Thursday, February 28, 2008

Harrel Fletcher

I wanted to direct all of you, in case you have not seen it, to Harrel Fletcher's website. Fletcher is an artist working in Oregon whose work primarily operates in social spaces. The grad students have mentioned in class a recent project of his in collaboration with Miranda July entitled Learning to Love You MoreI thought his website would be especially interesting because he is very good at talking about his work and he uses his to site to brainstorm ideas. My personal favorites of his are Corentine's Turtle, If I Wasn't Me I Would Be You, North Beach Parking Garage and Wallet Pictures, to name a few. But you all should check it out and see what you like. 






Wednesday, February 27, 2008

Even Dog POo can be a Good Medium...


I think the piece speaks for itself politically, but makes great use of the ordinary dog shit that you would normally not notice otherwise(or maybe?).
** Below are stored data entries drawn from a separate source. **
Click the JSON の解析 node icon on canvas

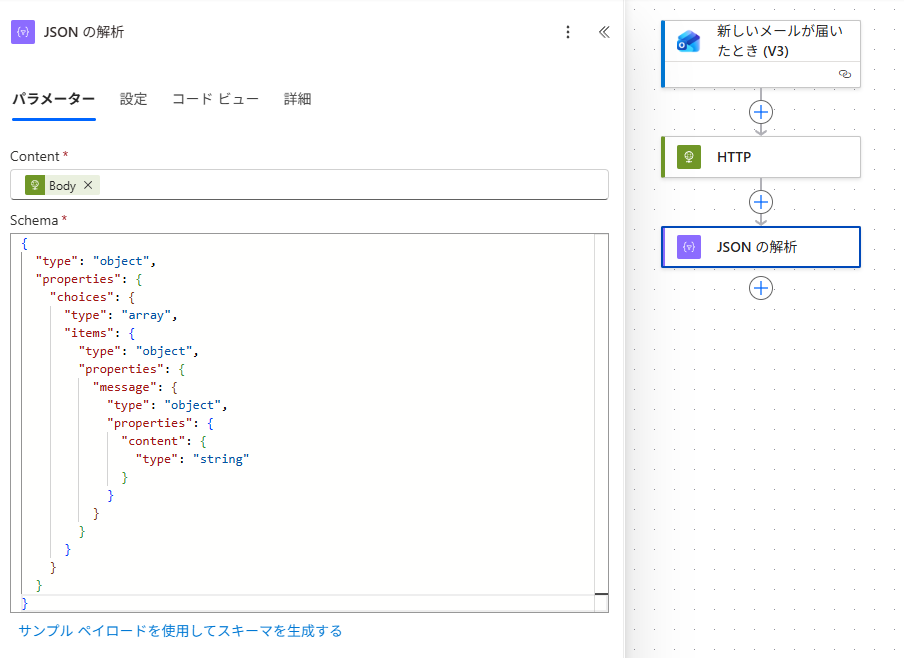[688, 247]
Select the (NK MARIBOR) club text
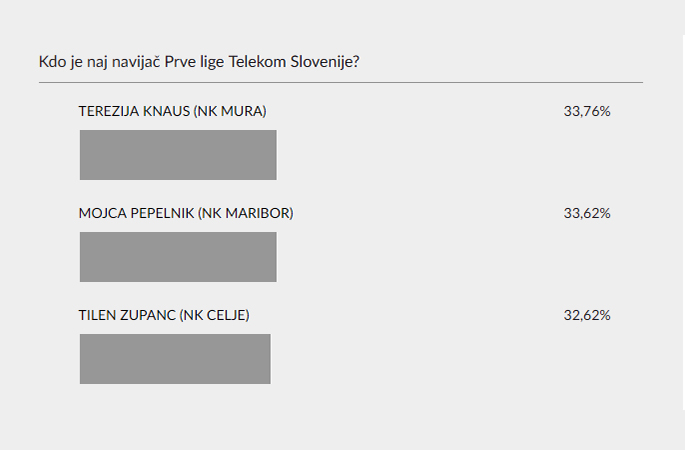 246,213
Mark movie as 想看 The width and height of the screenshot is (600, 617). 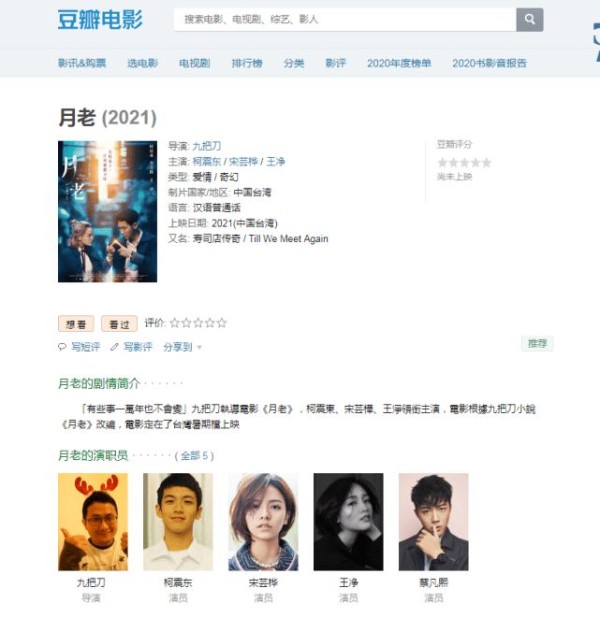(x=76, y=324)
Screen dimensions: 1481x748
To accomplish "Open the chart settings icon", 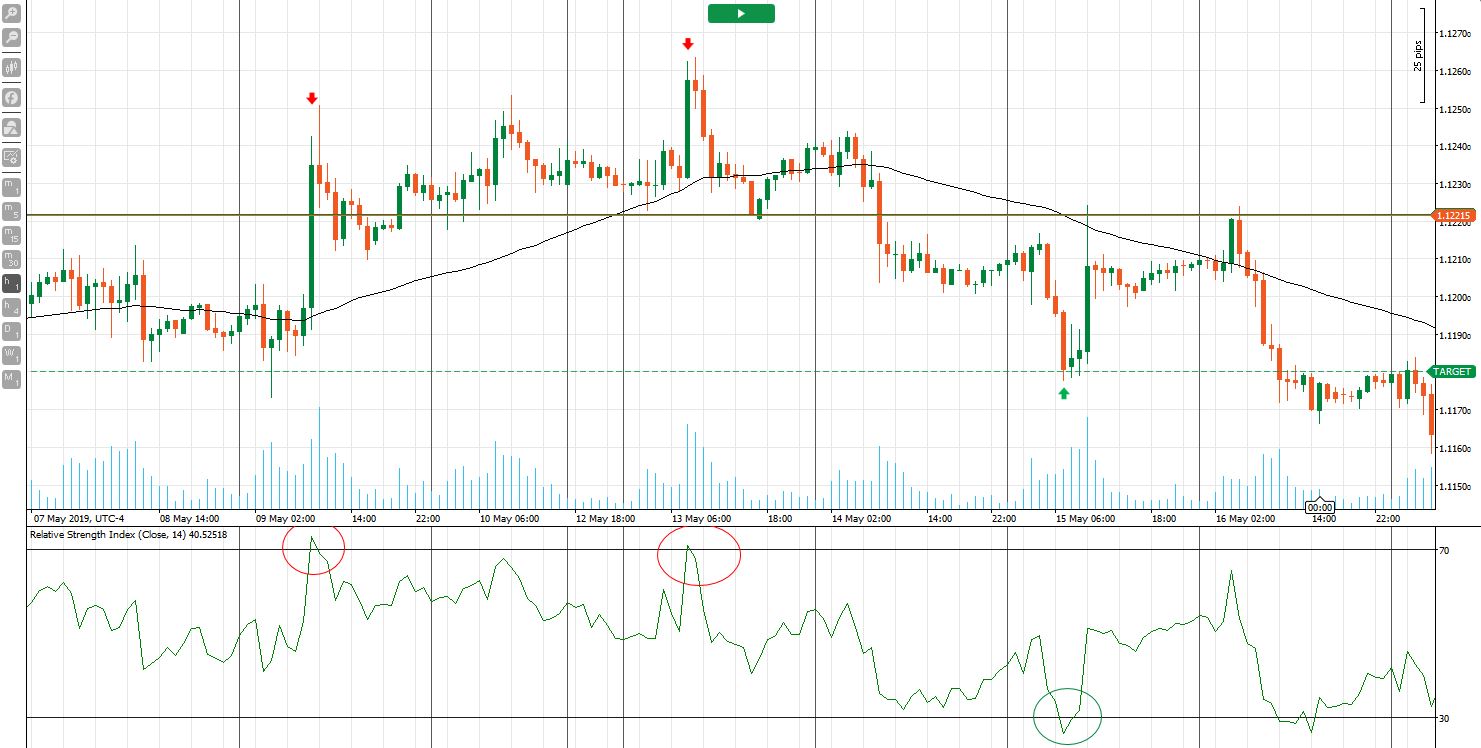I will click(11, 156).
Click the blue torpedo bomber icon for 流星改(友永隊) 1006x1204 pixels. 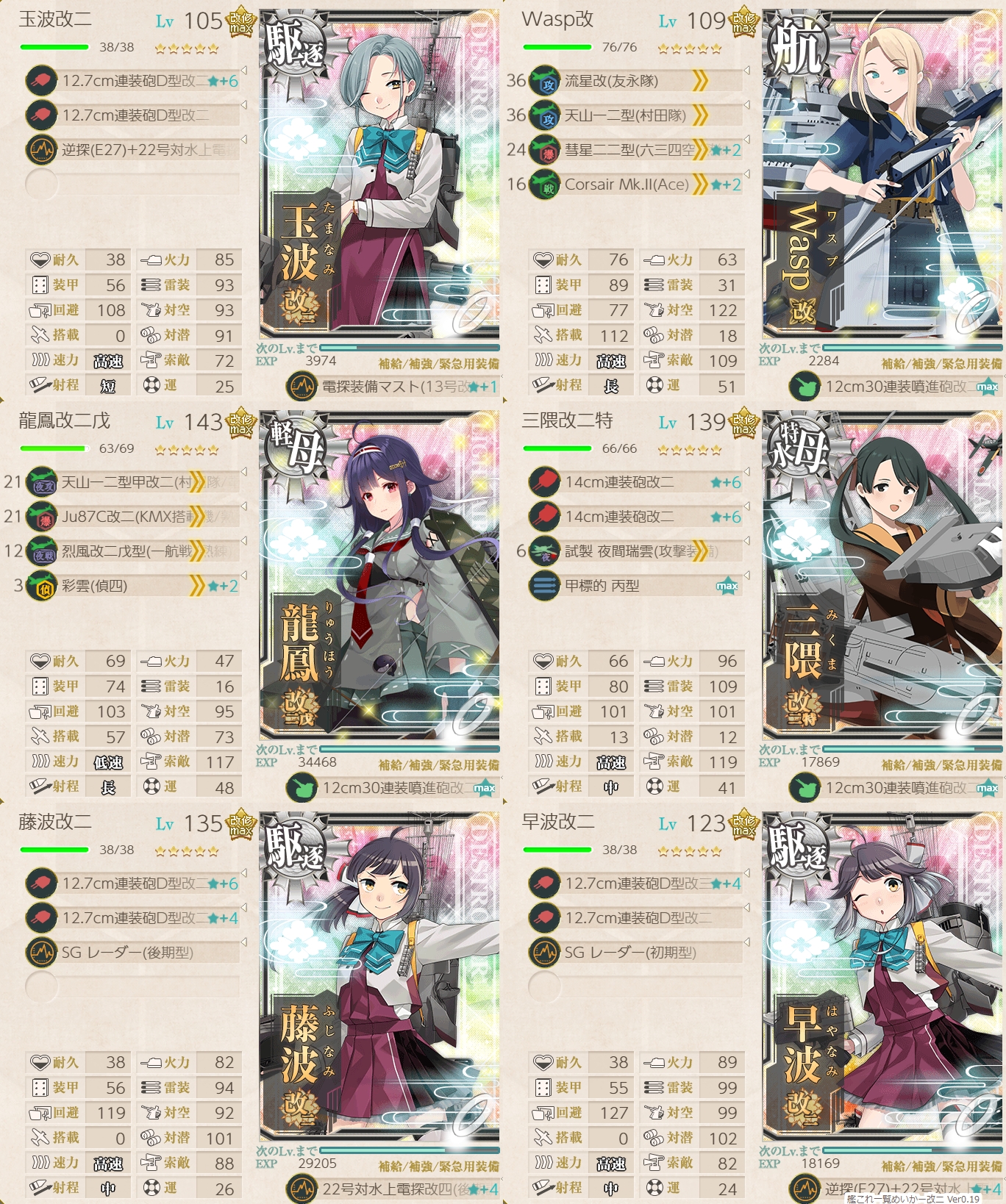click(545, 80)
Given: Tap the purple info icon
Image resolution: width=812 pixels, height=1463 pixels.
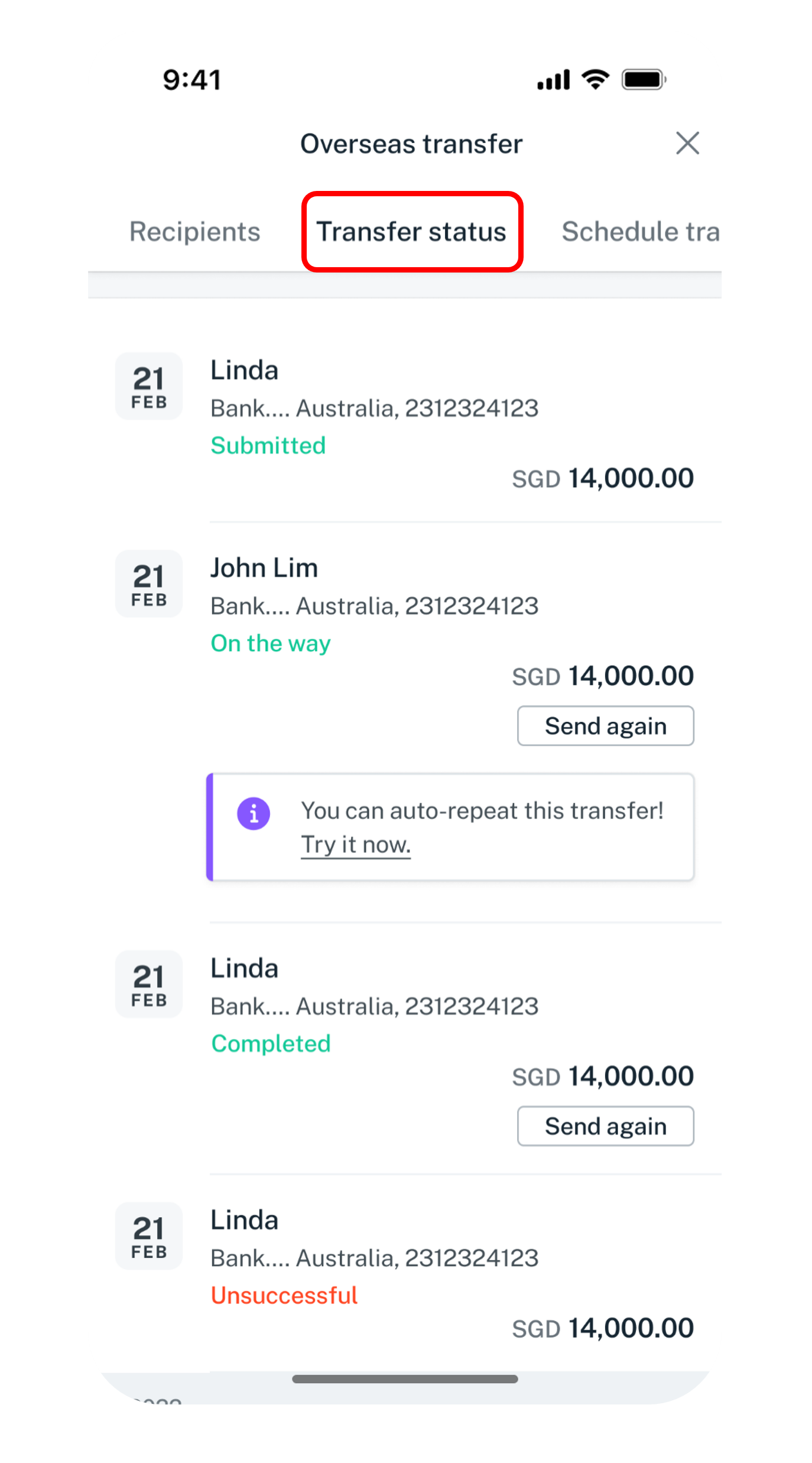Looking at the screenshot, I should (254, 814).

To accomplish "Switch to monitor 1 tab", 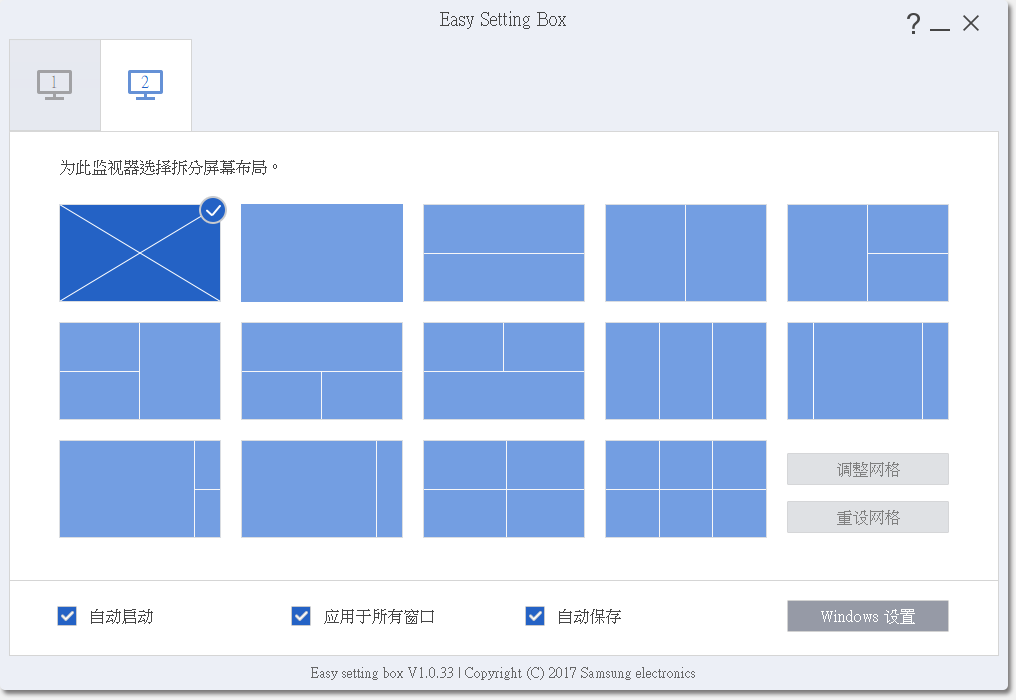I will coord(55,85).
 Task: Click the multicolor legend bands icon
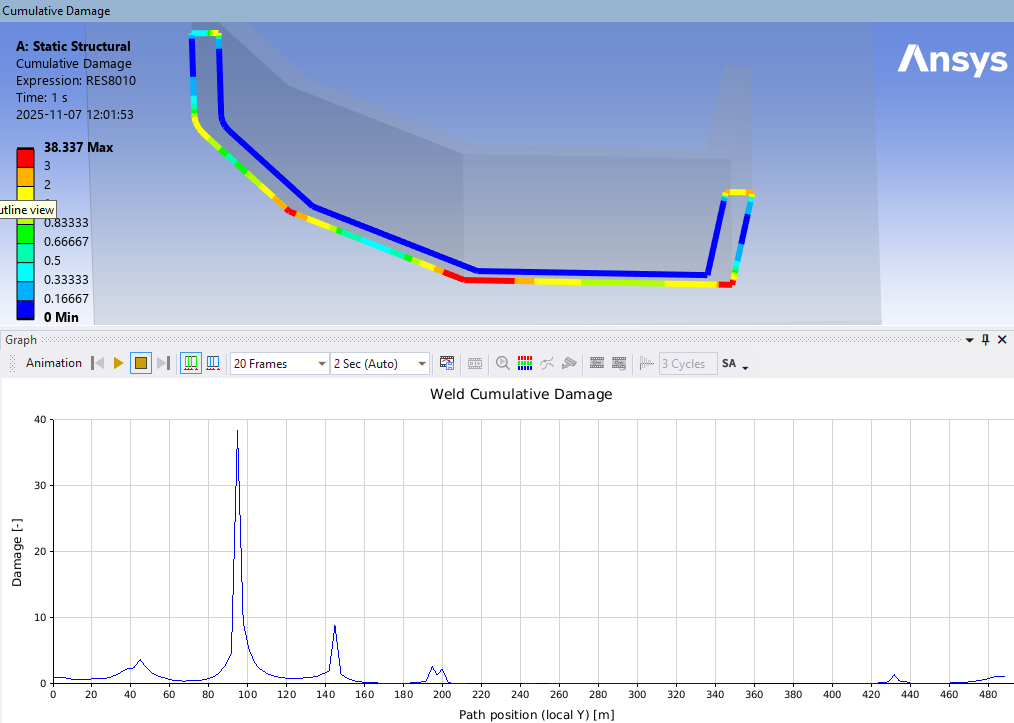[525, 364]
I just wish I would have thought of it first!

-Kristen Cavanaugh

Spectacle + Social Space




I'm sure a lot of people have seen this guy, but I thought I'd post some of his street drawings anyway. He was the first result for images of street art on Google. The drawings are just chalk on the road/sidewalk and only work from a certain angle/distance.

A little puke-y.

Very Disneyland.

Tuesday, February 26, 2008

Trouble

As a political organizer and artist I was really excited to take this silkscreen class… But I have found myself in a hard place once the class got rolling.
I make posters and fliers and zines all the time to get the word out about events and ideas that are brewing out of the veteran’s community. So to be able to make my own silkscreen prints was a major plus. However, once I started working on designs and layouts I started to feel like the mass production of these supposed art objects seemed to only be creating more commodity. Or perhaps I can say it a little better… It seemed that all the materials that I was producing were already reified or consumed and there was little potential for them to rupture the everyday. Perhaps these objects do not need to rupture but can function solely as information. But in our everyday that is overly mediated and a space of information overload what is the responsible thing to be producing and inserting into social spaces.

What you all think? Does it matter…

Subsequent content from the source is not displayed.